**Fragmento**.
Contra de sexta

Juego sucio

Rosa María Garzón Íñigo

Convertido en un apéndice más de nuestro cuerpo, externo, pero cuyo contacto con nuestra piel es mayor que incluso el de nuestros seres más queridos. El móvil nos acompaña desde que despertamos hasta que cerramos los ojos, o en el insomnio de demasiadas noche. Adherido a las manos cual garrapata inmunda. Sustituto de otros ya obsoletos aparatos, su gran abanico de posibilidades abarca, desde la alarma para empezar el día en nuestra mesilla de noche (aunque aún quede una mínima resistencia que saludablemente lo deje fuera del dormitorio, para evitar sus nocivas emisiones), hasta otras muchas y diferentes que la mayoría hemos convertido en imprescindibles en nuestro día a día. Su automatizado uso se hace tan inconsciente que, sólo cuando sucede algo como ahora, es capaz de devolvernos a la cruda realidad, con bofetada en toda la cara con la mano abierta.

Sin generalizar pero, por desgracia, es demasiado habitual ponerlo en manos de los más pequeños de la casa desde que son bebés, con dibujos animados o juegos infantiles como distracción, para comer o dejarnos un rato tranquilos. Primero el de los padres, hasta que, alrededor de la edad de tomar la primera comunión, se les regala el suyo propio. Un dulce envenenado que, a tan tempranas edades y sin los debidos controles parentales es una poderosa y peligrosa arma de destrucción, como venimos comprobando…

Soy consciente de la complejidad para poder controlar semejante ventana al mundo cargada de tantas y tan variadas posibilidades positivas y negativas, sobre todo, cuando las nuevas generaciones nos llevan una inmensa ventaja difícil de contrarrestar, pero también, de que el alcance de su mal uso conlleva consecuencias que pueden arruinar su vida y la de familias enteras.

**Listado proporcionado**.
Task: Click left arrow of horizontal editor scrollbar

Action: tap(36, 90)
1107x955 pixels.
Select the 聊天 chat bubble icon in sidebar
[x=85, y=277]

**Consigna 1**.
Responda, según el artículo sobre el móvil:
(a) ¿Desde qué momento del día y hasta cuál nos acompaña el móvil?
(b) ¿Alrededor de qué edad se les regala a los niños su propio móvil?
(c) Sin los debidos controles parentales y a tan tempranas edades, ¿en qué se convierte el móvil?
**Consigna 2**.
Reproduzca íntegramente el tramo del artículo sobre el móvil que va desde "Juego sucio" hasta "la mano abierta.".

**Respuesta 1**.
(a) Desde que despertamos hasta que cerramos los ojos.
(b) Alrededor de la edad de tomar la primera comunión.
(c) En una poderosa y peligrosa arma de destrucción.

**Respuesta 2**.
Juego sucio

Rosa María Garzón Íñigo

Convertido en un apéndice más de nuestro cuerpo, externo, pero cuyo contacto con nuestra piel es mayor que incluso el de nuestros seres más queridos. El móvil nos acompaña desde que despertamos hasta que cerramos los ojos, o en el insomnio de demasiadas noche. Adherido a las manos cual garrapata inmunda. Sustituto de otros ya obsoletos aparatos, su gran abanico de posibilidades abarca, desde la alarma para empezar el día en nuestra mesilla de noche (aunque aún quede una mínima resistencia que saludablemente lo deje fuera del dormitorio, para evitar sus nocivas emisiones), hasta otras muchas y diferentes que la mayoría hemos convertido en imprescindibles en nuestro día a día. Su automatizado uso se hace tan inconsciente que, sólo cuando sucede algo como ahora, es capaz de devolvernos a la cruda realidad, con bofetada en toda la cara con la mano abierta.